The main organisation doing this is the Universal Life Church of Modesto California which can be found at www.ulchq.com. There is also a rival split from the main church which can be found at www.themonastery.org. In the interests of science and curiosity I decided to try them both.
Submitted the form and had a very swift, and personal, email reply asking if I was the same Gordon Hudson of another address. This was, in fact, an old address of mine, and I have a vague recollection of having submitted a similar form at some time about ten years ago. It appears I am already ordained! It is as legal as any other church's ordination, but most would consider it "irregular" under their ecclesiastical laws.
Submitted the form online and received an immediate confirmation of my ordination.

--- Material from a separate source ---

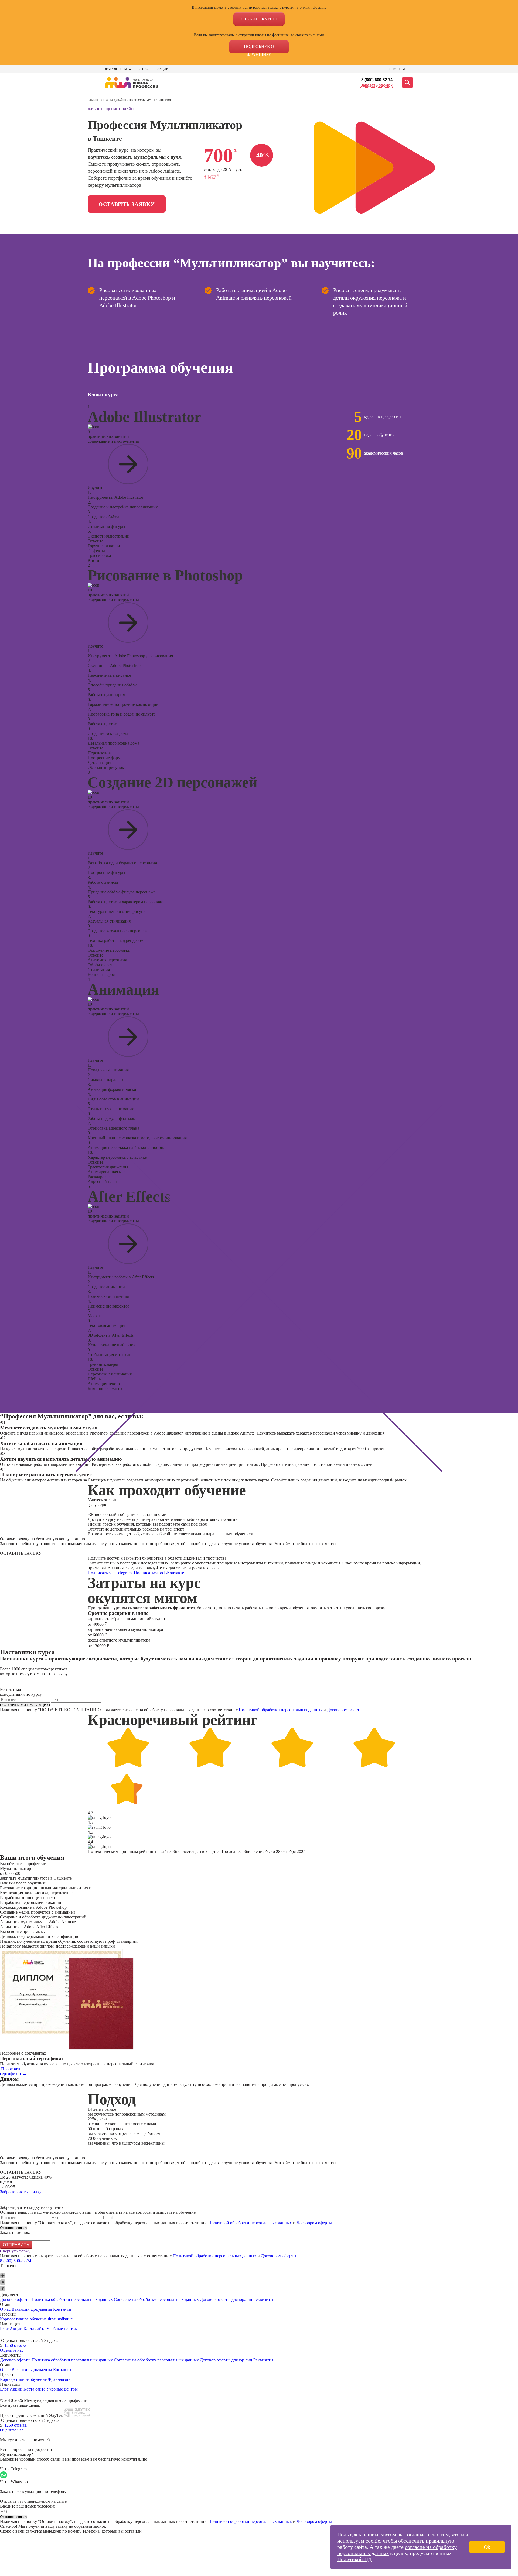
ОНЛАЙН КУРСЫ (259, 19)
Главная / (95, 100)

There was an option to buy a certificate for $7. According to the original ULC (www.ulchq.com) this is not associated with them at all and has only existed since 2006.

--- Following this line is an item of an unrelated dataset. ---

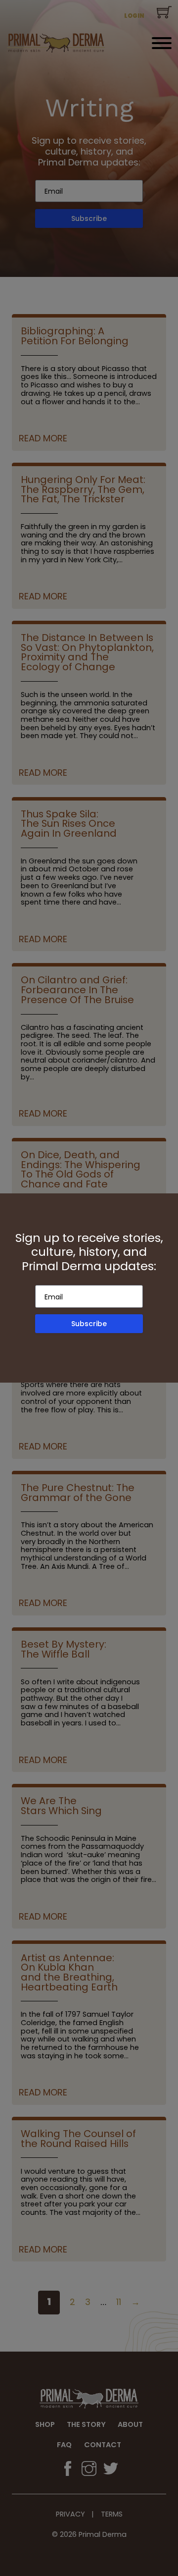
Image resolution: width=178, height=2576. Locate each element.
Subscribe (89, 1324)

I also came across a British web site selling online ordination for £35, claiming that this would give people the right to act as a marriage celebrant:
The company United Europe Church Ltd was only formed in March this year and unlike the other two that allow any belief, this has a strictly evangelical Christian statement of faith.
I am not convinced that the Registrar General for Scotland would recognise this as valid for marriages. My understanding is that all Church of Scotland ministers automatically have the right to perform marriages in Scotland. Ministers of other denominations have to be officially nominated by their denominational headquarters and the registrar general limits the number to those he thinks are necessary for those denominations. Ministers of independent churches need to be nominated by their congregational decision making body. If you were to start your own church I suppose this might work, but you don't need to be ordained to act as a marriage celebrant, having a congregation is sufficient. For example, Brethren meetings and Churches of Christ who have no ordained clergy usually nominate an elder to carry out marriages. It is also not permitted to earn a living as a "celebrant" in Scotland, even though quite a few Humanist's seem to do this.